(O pedido): Retome o texto abaixo sobre a relação do governo Lula com as Forças Armadas e dê continuidade a ele depois da última frase.

O Globo
Há muito a esclarecer sobre o que se passou
nos bastidores do governo e da caserna nos dias anteriores à eleição de 2022 e
logo depois da vitória de Lula.
Embora não haja dúvida de que o Palácio do Planalto foi cenário para a armação
de um golpe, nem da leniência das Forças
Armadas com os acampamentos que deram guarida a hordas de
golpistas, sabe-se ainda pouco sobre as circunstâncias em que tudo aconteceu e
sobre o papel de cada oficial na trama.
Mas a história dos fatos que levaram ao 8 de
Janeiro não é a única coisa nebulosa em Brasília.
À medida que as investigações da Polícia
Federal e da CPI para investigar os atos golpistas avançam,
fica mais evidente a falta de um norte do governo em relação aos militares.
A ala determinada a sufocar o bolsonarismo e a enquadrar os militares foi turbinada pela delação de Mauro Cid, que botou fogo no ambiente político e colocou a Polícia Federal no encalço dos comandantes militares de Jair Bolsonaro, com o aval de Alexandre de Moraes.
No Congresso, a base lulista pressiona pela
convocação de generais e comandantes para depor na CPI do 8 de
janeiro, enquanto deputados do PT propõem
mudar a redação do famigerado artigo 142 da Constituição e deixar claro que
não, as Forças Armadas não constituem um poder moderador na República, como
gostaria o bolsonarismo.
Na Esplanada dos Ministérios, as pastas dos
Direitos Humanos e da Casa Civil trabalham
para recriar a Comissão sobre Mortos e Desaparecidos Políticos e planejam uma
cerimônia oficial no próximo 25 de outubro, quando se completam 48 anos da
morte do jornalista Vladimir Herzog numa prisão da ditadura.
Em frente oposta, o ministro da Defesa, José Múcio,
e o comandante do Exército, Tomás Paiva,
costuraram um acordo
para reduzir ao máximo o número de oficiais estrelados na CPI e,
por ora, mesmo depois da delação de Mauro Cid, estão garantindo que nenhum
ex-comandante — nem mesmo o da Marinha, acusado de ter dado apoio à tese do
golpe — seja obrigado a encarar os holofotes.
Oficialmente, Múcio diz que “não é contra” a
recriação da Comissão de Mortos e Desaparecidos, mas nos bastidores se confessa
incomodado e torce para que a iniciativa fique para as calendas. Líderes
lulistas no Congresso vêm convencendo seus pares a deixar o artigo 142 de lado
e a aprovar só o texto que obriga todo militar que disputa eleição a ir para a
reserva — com que os comandantes concordam.
Além disso, o governo deu às Forças Armadas
assento VIP na fila dos investimentos. Nenhum outro setor isolado receberá
tantos recursos do novo Plano de Aceleração Econômica (PAC) quanto a Defesa,
para a qual estão previstos R$ 53 bilhões ao longo de quatro anos.

(Extrato de dados):

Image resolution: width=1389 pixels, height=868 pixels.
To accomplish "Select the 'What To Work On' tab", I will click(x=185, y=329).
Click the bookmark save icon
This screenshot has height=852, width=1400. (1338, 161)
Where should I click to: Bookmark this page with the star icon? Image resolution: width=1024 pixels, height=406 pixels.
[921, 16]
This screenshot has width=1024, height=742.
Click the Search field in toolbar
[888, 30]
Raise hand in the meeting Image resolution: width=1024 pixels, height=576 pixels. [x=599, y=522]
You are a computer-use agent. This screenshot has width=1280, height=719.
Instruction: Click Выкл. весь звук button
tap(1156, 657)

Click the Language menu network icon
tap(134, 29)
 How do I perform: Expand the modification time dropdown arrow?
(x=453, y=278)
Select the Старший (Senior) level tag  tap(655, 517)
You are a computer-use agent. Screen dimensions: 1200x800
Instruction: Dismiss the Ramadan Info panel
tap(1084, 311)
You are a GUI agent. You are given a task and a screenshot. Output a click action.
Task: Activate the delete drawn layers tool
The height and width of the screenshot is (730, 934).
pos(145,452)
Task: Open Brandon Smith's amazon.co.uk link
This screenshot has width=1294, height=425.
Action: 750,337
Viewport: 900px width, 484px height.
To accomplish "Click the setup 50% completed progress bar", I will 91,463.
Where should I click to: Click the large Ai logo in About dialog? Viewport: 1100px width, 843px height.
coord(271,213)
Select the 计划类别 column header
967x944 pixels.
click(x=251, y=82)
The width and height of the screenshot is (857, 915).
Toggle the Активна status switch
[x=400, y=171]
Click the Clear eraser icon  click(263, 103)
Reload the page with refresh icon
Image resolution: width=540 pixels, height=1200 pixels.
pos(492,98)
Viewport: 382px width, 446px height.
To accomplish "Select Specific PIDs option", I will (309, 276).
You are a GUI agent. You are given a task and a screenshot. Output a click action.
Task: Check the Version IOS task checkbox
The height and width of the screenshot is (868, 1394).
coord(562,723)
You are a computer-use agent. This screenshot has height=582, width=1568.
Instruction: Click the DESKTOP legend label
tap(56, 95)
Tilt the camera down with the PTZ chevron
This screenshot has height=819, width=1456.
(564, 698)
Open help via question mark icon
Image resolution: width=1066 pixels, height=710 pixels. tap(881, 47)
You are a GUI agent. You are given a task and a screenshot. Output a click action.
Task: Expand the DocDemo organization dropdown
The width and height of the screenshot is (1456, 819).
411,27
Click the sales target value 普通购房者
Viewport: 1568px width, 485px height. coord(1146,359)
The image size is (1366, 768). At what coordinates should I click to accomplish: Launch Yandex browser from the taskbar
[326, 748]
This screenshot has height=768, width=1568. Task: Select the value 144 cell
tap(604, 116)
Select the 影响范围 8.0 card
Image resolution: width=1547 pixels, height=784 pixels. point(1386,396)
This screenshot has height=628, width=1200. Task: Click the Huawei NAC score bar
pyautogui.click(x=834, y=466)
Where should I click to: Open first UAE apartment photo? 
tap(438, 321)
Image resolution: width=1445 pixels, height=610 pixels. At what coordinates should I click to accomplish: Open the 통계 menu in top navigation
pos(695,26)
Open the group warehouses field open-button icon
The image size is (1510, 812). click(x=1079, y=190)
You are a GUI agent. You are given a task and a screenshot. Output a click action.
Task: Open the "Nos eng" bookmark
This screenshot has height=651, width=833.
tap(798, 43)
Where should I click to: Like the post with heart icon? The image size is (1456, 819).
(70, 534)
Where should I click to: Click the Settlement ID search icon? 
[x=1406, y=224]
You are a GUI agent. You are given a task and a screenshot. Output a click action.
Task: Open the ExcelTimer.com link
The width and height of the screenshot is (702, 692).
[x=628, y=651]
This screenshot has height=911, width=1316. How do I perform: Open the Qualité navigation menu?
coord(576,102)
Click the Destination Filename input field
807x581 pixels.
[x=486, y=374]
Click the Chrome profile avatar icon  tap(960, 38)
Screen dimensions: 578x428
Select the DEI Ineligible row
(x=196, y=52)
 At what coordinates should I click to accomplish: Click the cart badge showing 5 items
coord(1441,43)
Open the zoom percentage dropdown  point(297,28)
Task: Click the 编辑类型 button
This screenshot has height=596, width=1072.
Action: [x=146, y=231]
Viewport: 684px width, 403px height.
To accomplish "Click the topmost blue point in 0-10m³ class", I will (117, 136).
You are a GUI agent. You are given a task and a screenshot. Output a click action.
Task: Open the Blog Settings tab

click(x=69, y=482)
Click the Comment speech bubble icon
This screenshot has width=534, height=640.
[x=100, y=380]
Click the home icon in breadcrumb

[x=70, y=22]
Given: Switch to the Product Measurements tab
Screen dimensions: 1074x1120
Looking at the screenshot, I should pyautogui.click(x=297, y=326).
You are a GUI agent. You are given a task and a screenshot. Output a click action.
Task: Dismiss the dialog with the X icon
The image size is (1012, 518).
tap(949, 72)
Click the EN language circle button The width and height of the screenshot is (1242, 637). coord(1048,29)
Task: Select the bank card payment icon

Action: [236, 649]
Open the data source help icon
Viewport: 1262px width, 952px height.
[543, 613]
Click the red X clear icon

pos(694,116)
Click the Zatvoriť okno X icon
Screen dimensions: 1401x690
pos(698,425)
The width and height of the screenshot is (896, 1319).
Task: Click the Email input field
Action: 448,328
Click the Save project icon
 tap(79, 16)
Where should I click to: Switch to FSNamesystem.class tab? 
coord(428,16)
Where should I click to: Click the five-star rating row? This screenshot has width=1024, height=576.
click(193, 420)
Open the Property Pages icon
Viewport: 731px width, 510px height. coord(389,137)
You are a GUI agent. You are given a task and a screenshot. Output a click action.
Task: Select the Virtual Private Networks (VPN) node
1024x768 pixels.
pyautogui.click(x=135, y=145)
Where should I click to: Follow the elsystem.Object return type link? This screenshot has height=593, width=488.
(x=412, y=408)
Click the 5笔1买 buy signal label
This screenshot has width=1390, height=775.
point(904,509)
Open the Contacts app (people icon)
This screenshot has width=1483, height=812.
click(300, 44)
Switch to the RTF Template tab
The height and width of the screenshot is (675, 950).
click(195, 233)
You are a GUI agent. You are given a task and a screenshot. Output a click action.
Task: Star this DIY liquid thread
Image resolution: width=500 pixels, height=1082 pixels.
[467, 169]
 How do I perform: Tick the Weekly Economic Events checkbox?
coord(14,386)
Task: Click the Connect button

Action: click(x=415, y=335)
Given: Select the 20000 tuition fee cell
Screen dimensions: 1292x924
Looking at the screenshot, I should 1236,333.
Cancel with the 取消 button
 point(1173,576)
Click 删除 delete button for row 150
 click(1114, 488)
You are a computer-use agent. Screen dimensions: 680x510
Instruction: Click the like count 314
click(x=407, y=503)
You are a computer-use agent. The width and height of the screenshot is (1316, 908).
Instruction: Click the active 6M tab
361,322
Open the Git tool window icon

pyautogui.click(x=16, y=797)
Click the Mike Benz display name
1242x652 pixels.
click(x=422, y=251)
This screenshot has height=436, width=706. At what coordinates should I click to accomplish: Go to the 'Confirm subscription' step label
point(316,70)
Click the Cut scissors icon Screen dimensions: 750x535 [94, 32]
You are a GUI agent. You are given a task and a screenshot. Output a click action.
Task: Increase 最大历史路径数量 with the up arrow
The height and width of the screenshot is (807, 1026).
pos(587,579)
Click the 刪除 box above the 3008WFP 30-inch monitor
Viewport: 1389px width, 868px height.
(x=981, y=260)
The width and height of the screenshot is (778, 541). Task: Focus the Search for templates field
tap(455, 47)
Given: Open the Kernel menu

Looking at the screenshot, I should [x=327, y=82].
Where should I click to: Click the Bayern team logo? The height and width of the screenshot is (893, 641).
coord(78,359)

(Resposta do exercício):
Na última terça-feira, ao mesmo tempo que a
CPI ouvia o general Augusto
Heleno em Brasília, no Rio, o BNDES de Aloizio
Mercadante fazia um seminário para discutir como aplicar essa
montanha de dinheiro e desenvolver a indústria de Defesa, tratada como grande
promessa para o desenvolvimento nacional.
Aparentemente, Lula usa para a questão
militar seu clássico método de colocar todos os atores para disputar espaço na
arena e só depois definir o rumo das coisas.
Ele não fará nada para frear a investigação
da PF que pode, no limite, levar à prisão de Jair Bolsonaro, nem se desgastará
para conter os petistas neste momento de catarse contra os golpistas — desde, é
claro, que Múcio sempre esteja lá para “pacificar” tudo. Também não se
esfalfará para fardados pela ideologia — mas coloca a máquina pública para atraí-los
com dinheiro e equipamentos.
No fundo, o plano é parecido com o que ele já
executou em seus primeiros mandatos, conquistando os militares com rapapés e
muito investimento. Naquela época, funcionou, mas os tempos são outros. Desde
então já houve uma Dilma
Rousseff e um Bolsonaro, e o cenário político mudou
completamente.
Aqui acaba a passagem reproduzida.